Recently, a mother found that her child’s geography textbook attempted to erase the experience of slavery — a caption for a map said “The Atlantic Slave Trade between the 1500s and the 1800s brought millions of workers from Africa to the Southern United States to work on agricultural plantations.” The rest of it wasn’t much better.
Now, the Texas textbook adoption process is incredibly long and involved, and ends with a vote by the elected officials of the State Board of Education. There are all kinds of incentives to tell them what they want to hear, especially considering that the whole process from decisions on standards to approving textbooks takes many years. The last time a social studies textbook was approved was over a decade ago. That’s a long time to wait to try again if a publisher wasn’t approved — which is a very long time to be locked out of one of the most (if not the most) lucrative textbook markets in the country.
But it’s no excuse for trying to blur the boundary between “worker” and “slave.” The screen capture below shows how often and where the word “slave” and its permutations appear in WorldView Software’s World Geography:
It’s definitely in our product.
But the truth is that a textbook will be a poor substitute for primary source information about a subject like slavery. A textbook tends to be quite abstract (mealy-mouthed language and grammar choices made to satisfy ideologues aside) and to know what slavery was like in the United States before and during the Civil War, an excellent resource is the Library of Congress’s archive of the Federal Writer’s Project, in particular the first-person Slave Narratives. These narratives aren’t perfect, and it’s worth reading the introduction to see some of the ways they fall short of the historical researcher’s ideal: bias in interviewer selection, in interviewer training, and so on.
But what could be more powerful than reading how Tempie Cummins‘ mother freed herself and the other slaves on a farm? Keep in mind that the quote below is an interviewer’s attempt to reproduce an accent and dialect in writing:
“The white chillun tries teach me to read and write but I didn’ larn much, ’cause I allus workin’. Mother was workin’ in the house, and she cooked too. She say she used to hide in the chimney corner and listen to what the white folks say.
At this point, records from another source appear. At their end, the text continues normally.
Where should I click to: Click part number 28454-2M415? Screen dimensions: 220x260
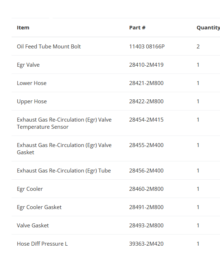click(x=146, y=120)
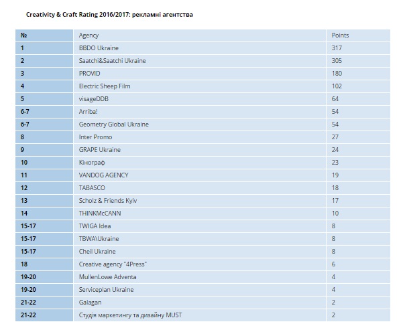Click Geometry Global Ukraine in the list

pyautogui.click(x=113, y=125)
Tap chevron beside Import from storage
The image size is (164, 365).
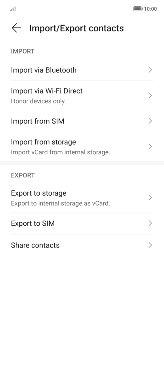pos(150,146)
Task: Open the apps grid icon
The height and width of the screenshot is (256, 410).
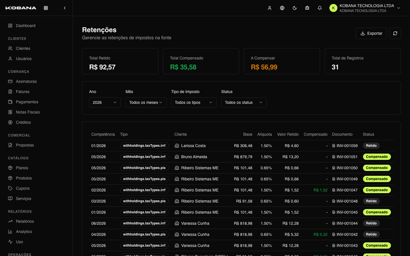Action: pos(46,8)
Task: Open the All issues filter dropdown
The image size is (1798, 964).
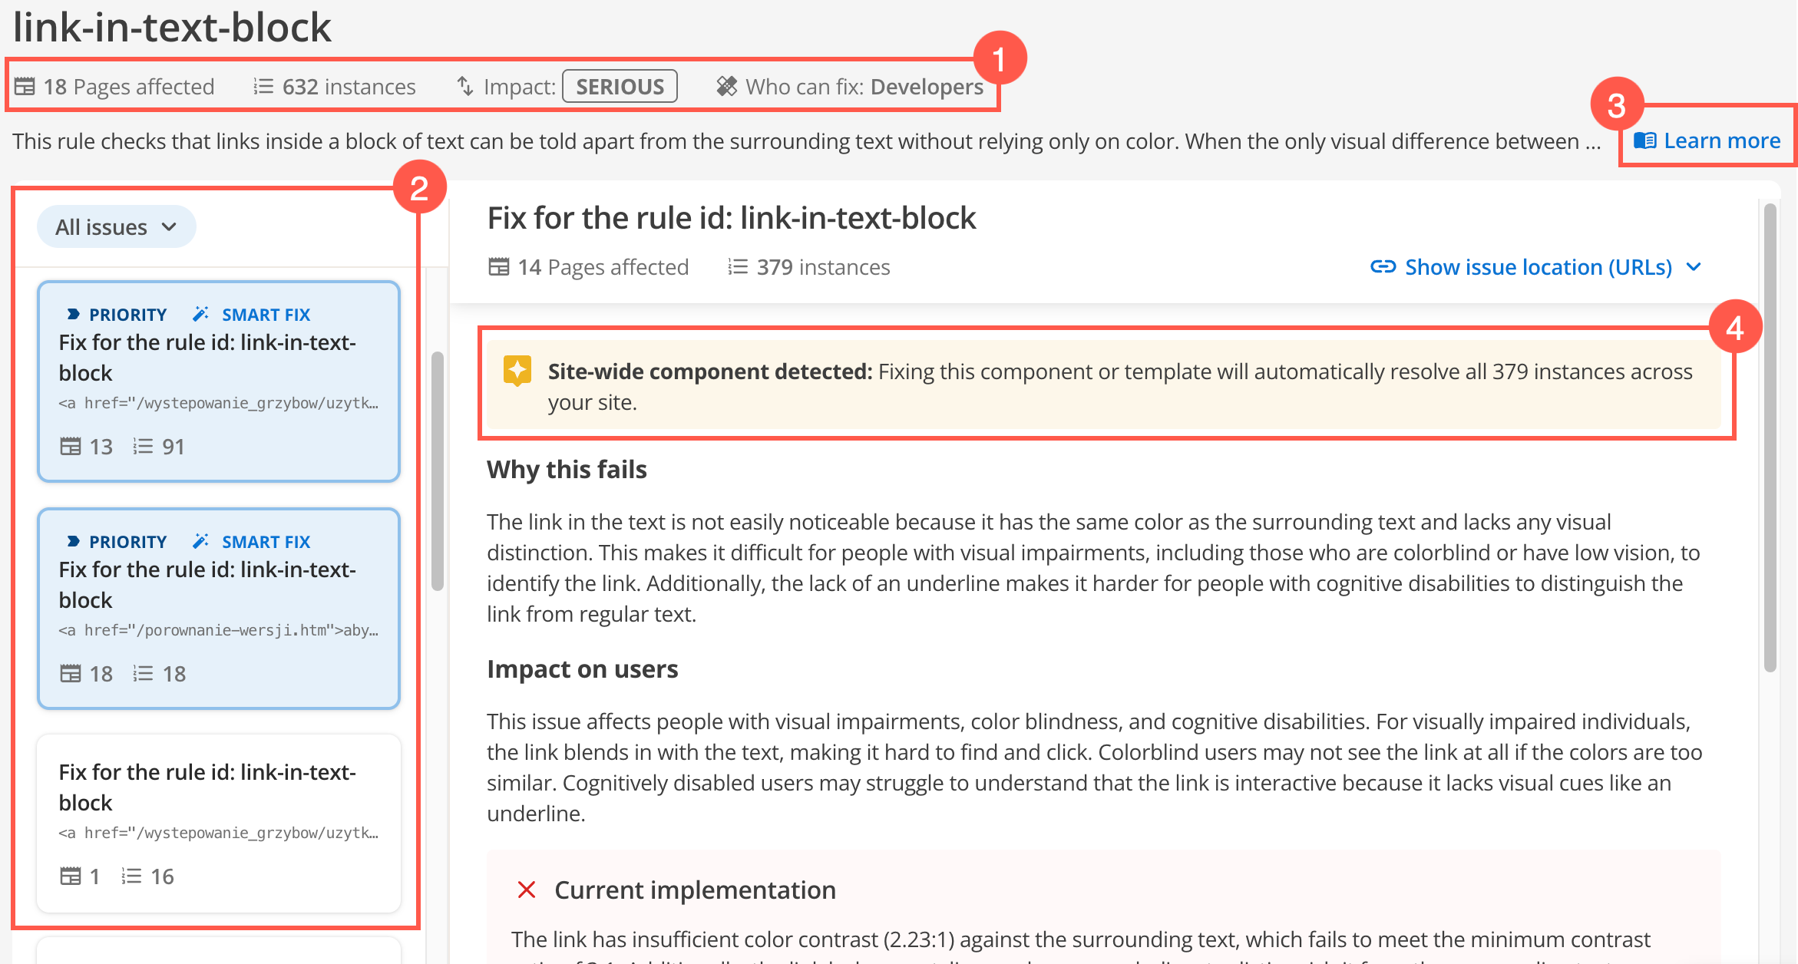Action: (116, 227)
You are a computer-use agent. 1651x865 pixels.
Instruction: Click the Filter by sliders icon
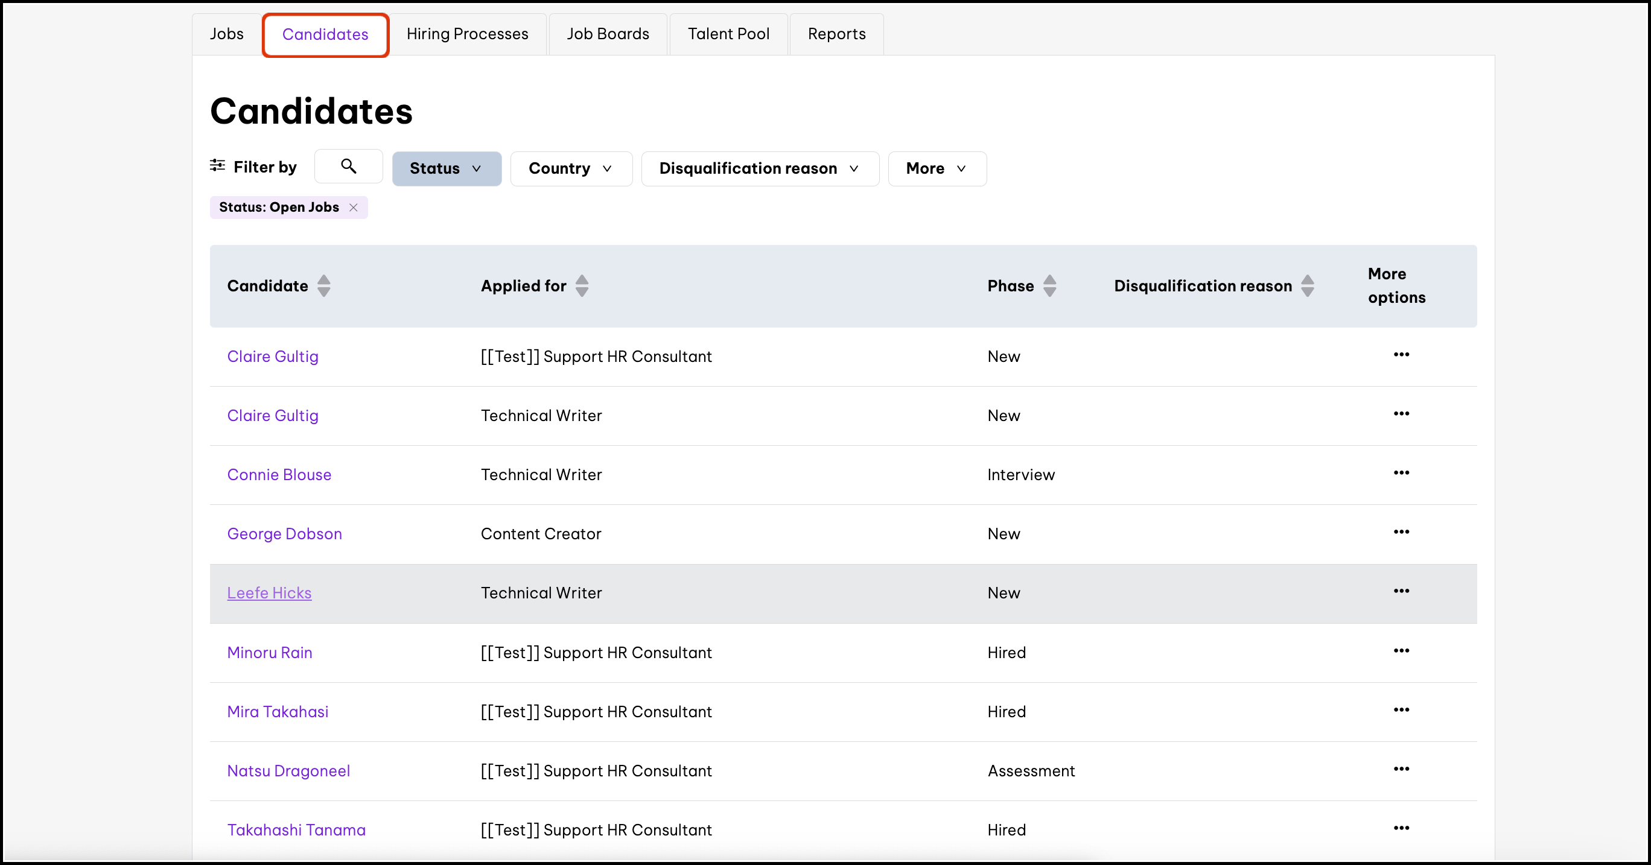[x=217, y=166]

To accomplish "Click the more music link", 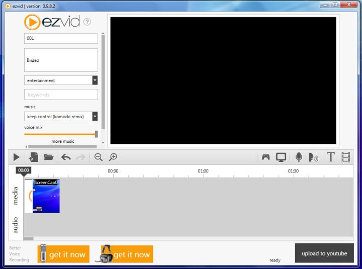I will 63,141.
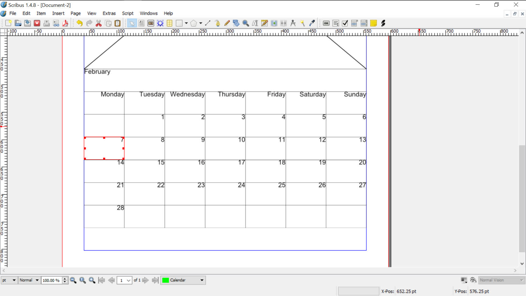Insert a PDF OK push button
Image resolution: width=526 pixels, height=296 pixels.
tap(326, 23)
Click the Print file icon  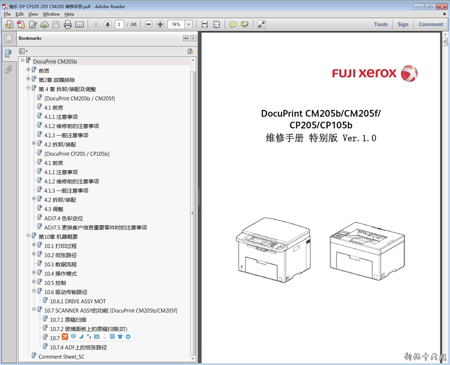[x=67, y=24]
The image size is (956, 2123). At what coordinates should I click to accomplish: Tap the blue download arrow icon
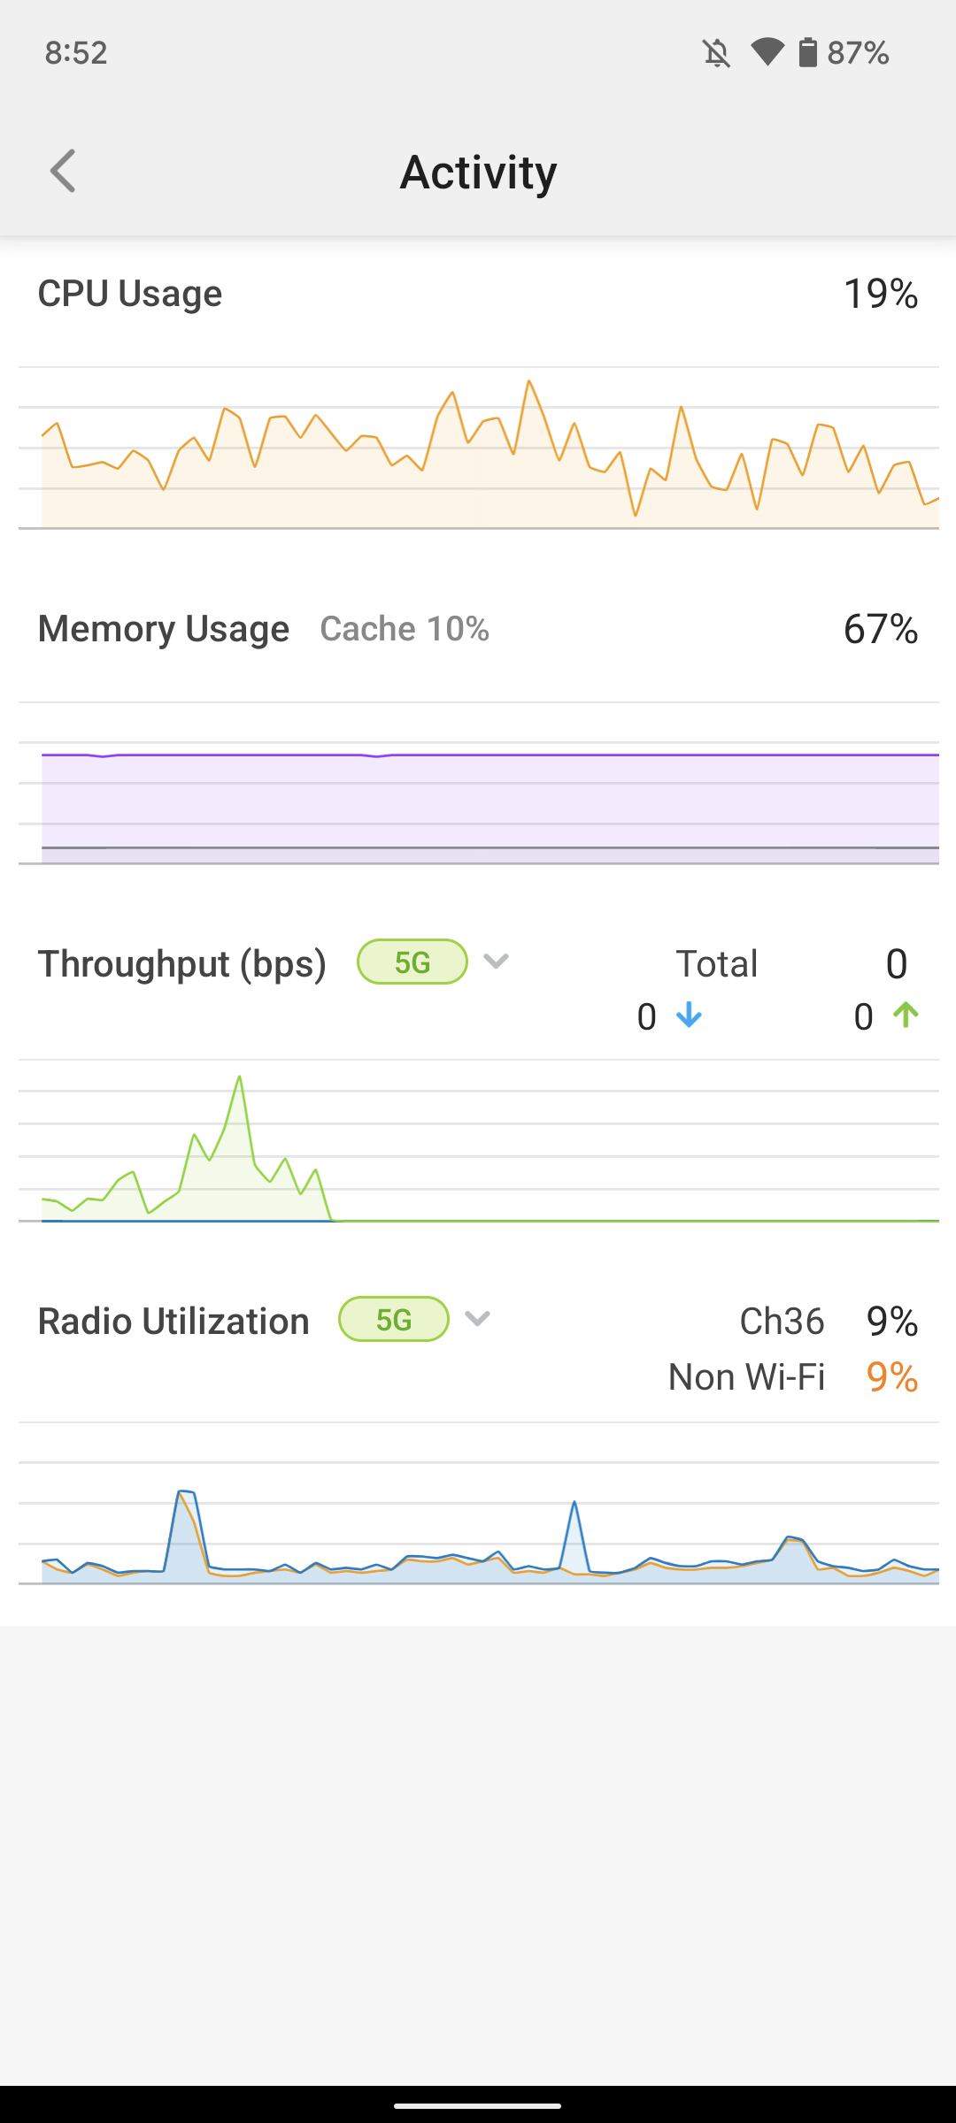pyautogui.click(x=689, y=1016)
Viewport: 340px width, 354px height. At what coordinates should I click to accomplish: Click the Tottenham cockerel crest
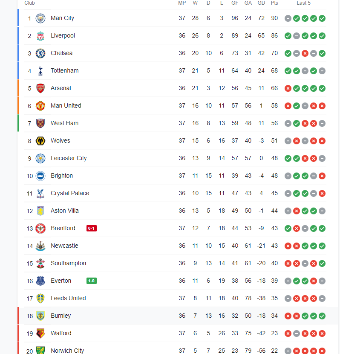tap(40, 71)
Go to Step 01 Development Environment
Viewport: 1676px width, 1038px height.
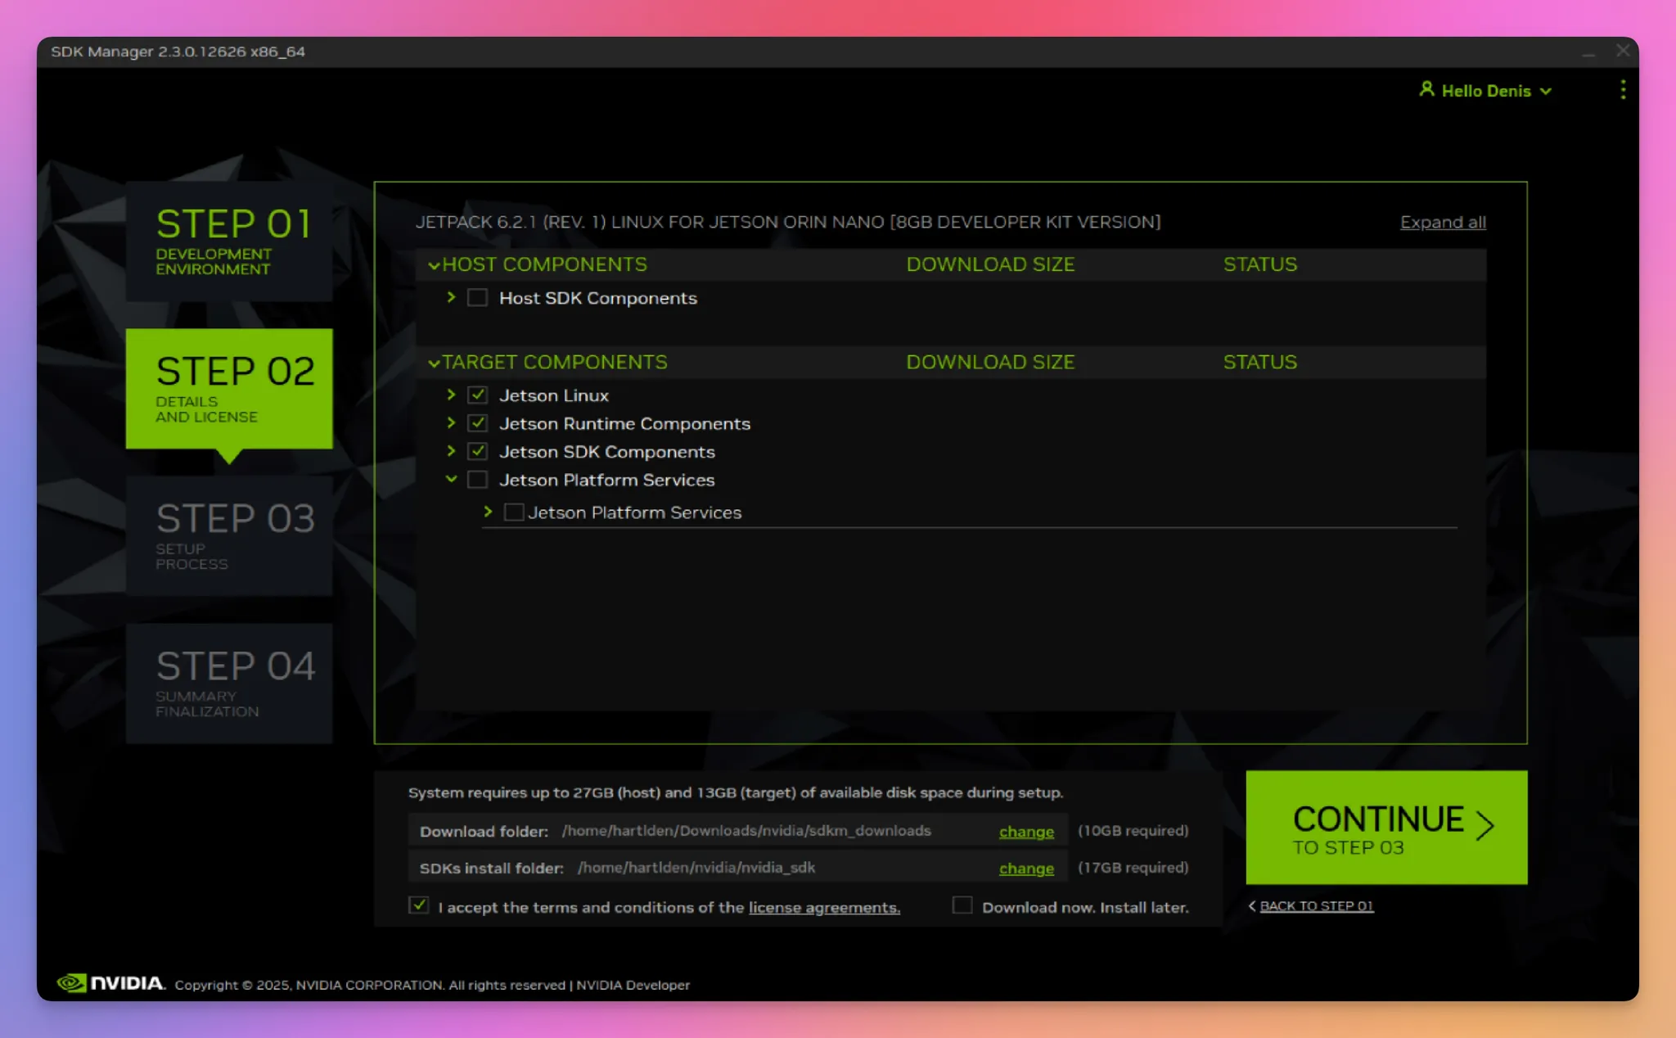tap(229, 241)
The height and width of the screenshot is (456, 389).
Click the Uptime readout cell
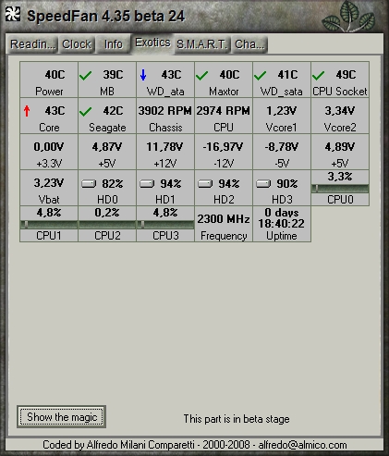pyautogui.click(x=282, y=224)
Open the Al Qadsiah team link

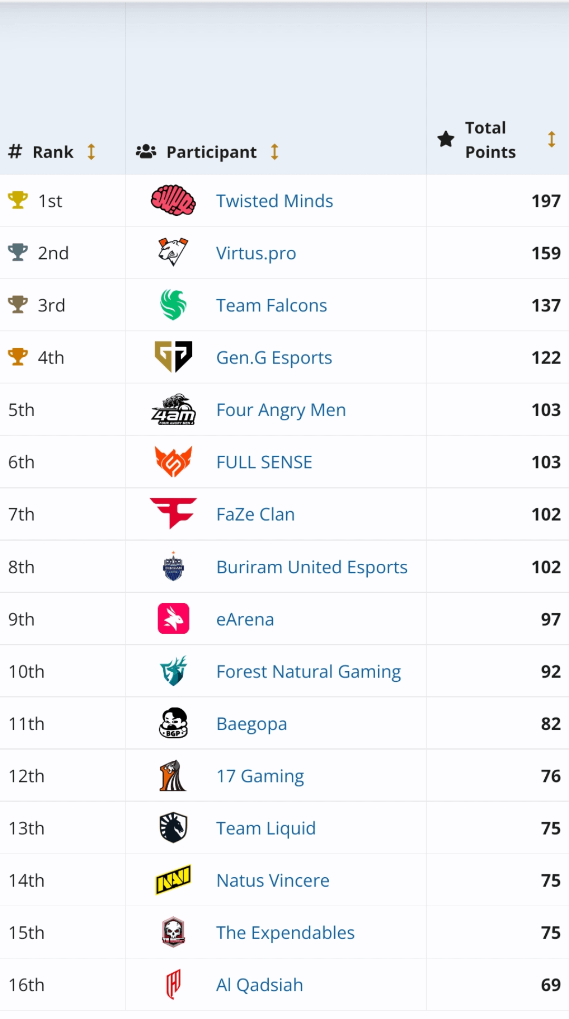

When freedom was ‘clared, marster wouldn’ tell ’em, but mother she hear him tellin’ mistus that the slaves was free but they didn’ know it and he’s not gwineter tell ’em till he makes another crop or two. When mother hear that she say she slip out the chimney corner and crack her heels together four times and shouts, ‘I’s free, I’s free.’ Then she runs to the field, ‘gainst marster’s will and tol’ all the other slaves and they quit work. Then she run away and in the night she slip into a big ravine near the house and have them bring me to her. Marster, he come out with his gun and shot at mother but she run down the ravine and gits away with me.
Learning how much deception played a part in keeping people enslaved should also teach us empathy for those caught in slavery’s grip here and now. The only difference is that the “peculiar institution” is now called “labor trafficking.” But it’s still slavery, and it’s a part of the supply chain for many things in a modern economy, which means we as Americans are still complicit in it.